Everyone else: So, do you have to let the QT sit for any ammount of time? What if I knew I was going to the store to get a fish, and before I left set the tank up with DT water, the filter (with the spnoge that was sitting in the sump), and then put the new fish in there right when I got home? Nothing else really needed? Also, as I asked before, can you use Base Rock as a hiding spot instead of PVC?
 

gio28

Active Member
you should put in the water, sponge w/ hob filter, pvc, heater, and get it all running before you go. then just acclimate the fish into the QT and our done...except for small WCs now and then.
i would use PVC cause the fish can actually go into it and feel very safe, compared to rock where you just hide behind it. try both, i dont see a problem w/ base rock...
 

fretfreak13

Active Member
Aweh, I always love looking at your cute little horses, Cranberry. I've always loved them, but there's no way I'm getting myself into that expensive heartache quite yet. Thanks for all the help, guys. I'm off to buy a new sponge filter. *only has HOBs now after Betta died*
 

florida joe

Well-Known Member
Just a few things to remember. There is no 100 percent guarantee that the filter material has a colony of nitrifying bacteria so have a product like prime on hand and test as soon as you introduce your new fish.
The reason I asked about the stand is that some people use a stand that just supports the perimeter of the tank. in other words you can look into the tank and see the floor. This believe it or not can stress out the fish. Thinking it can swim unobstructed to the bottom or swimming to get what it may believe is a piece of food suspending in the water column only to swim head first into the bottom of the tank
 

cranberry

Active Member
My QT tanks were never cycled. I cleaned them too well for there to be much in the way of beneficial bacteria. You can see on the right hand side on the top over the top of the tank, little pieces of rigid tubing with blue lines... they were my water change tubing. I would select how much water I wanted to remove (1-5g) and would hook up the airline tubing to that corresponding rigid tubing. I would start the siphon and walk away and would only remove what I wanted it to. I could change water twice daily in a hot second without getting my hands wet. You don't even want to know how long I did this for.... I don't even want to remember.

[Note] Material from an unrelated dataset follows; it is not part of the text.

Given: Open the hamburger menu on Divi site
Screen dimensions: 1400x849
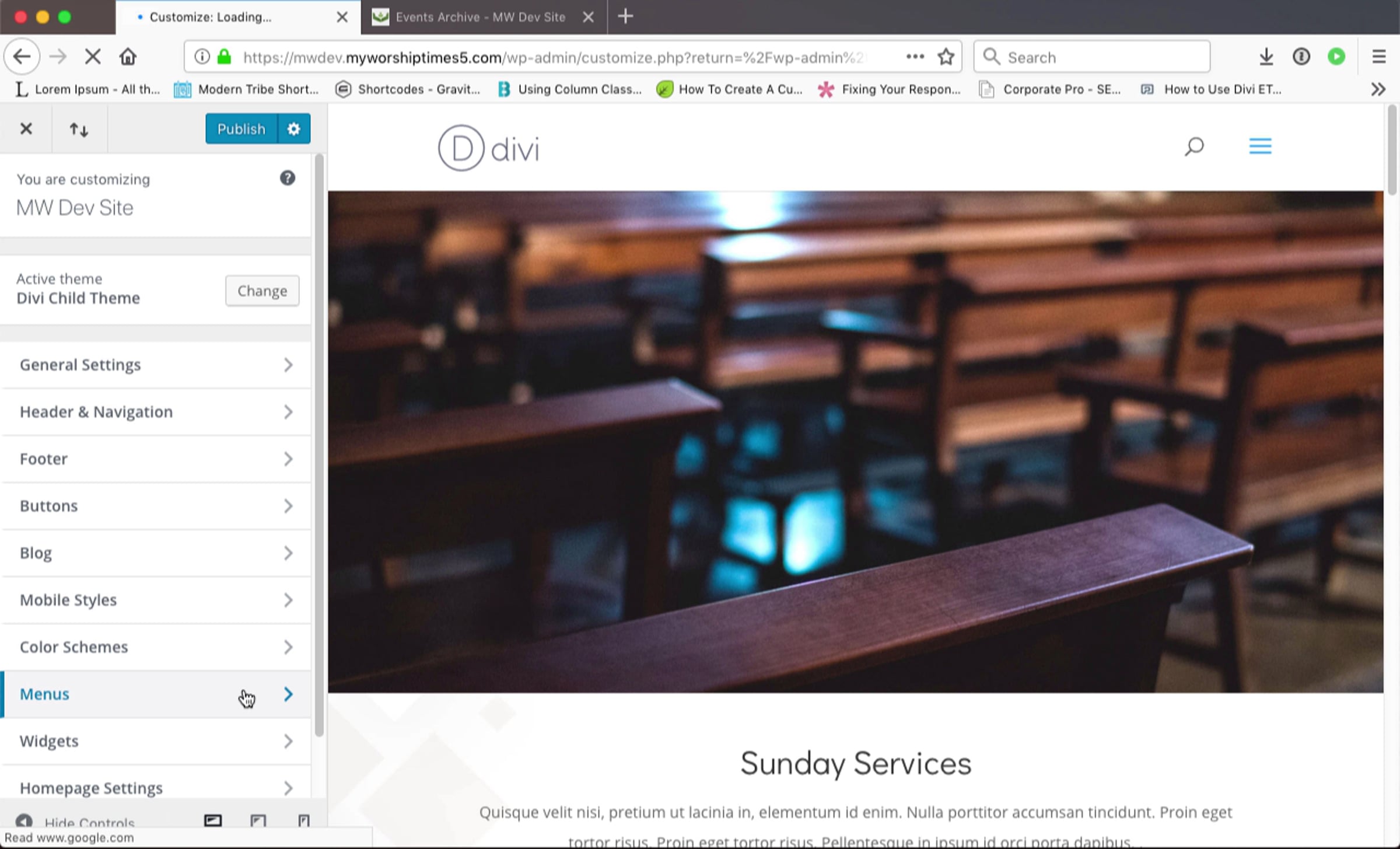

I think I developed an alter personality to help me forget the ordeal.
 

scsinet

Active Member
Originally Posted by florida joe
http:///forum/post/3137095
Just a few things to remember. There is no 100 percent guarantee that the filter material has a colony of nitrifying bacteria so have a product like prime on hand and test as soon as you introduce your new fish.
This is good advice. I also add a few drops of prime directly to the bag the moment I open it to knock down the ammonia spike that can occur when the contents are exposed to air.
IMO every aquarist should have some among his other contingency items. I'd also add Maracyn I and II (because most illnesses that require these meds kill so fast you don't often have time go to the store), and a bottle of Para Guard.
Remember that fish get sick far before they often show symptoms, and often, when symptoms show up (velvet comes to mind), the fish is so close to being a lost cause, you don't have time to go running around trying to find meds - IF you are lucky enough to discover it during business hours.
Every serious hobbyist should have the required equipment and meds ON HAND.
 

fretfreak13

Active Member
Along with the beginning of the SW journey comes learning about meds. I havn't gotten that far yet. I think the only one I even know about is Prime, which isn't even a med. XP There should be a thread (stickied of course) listing good medications, prices, and uses.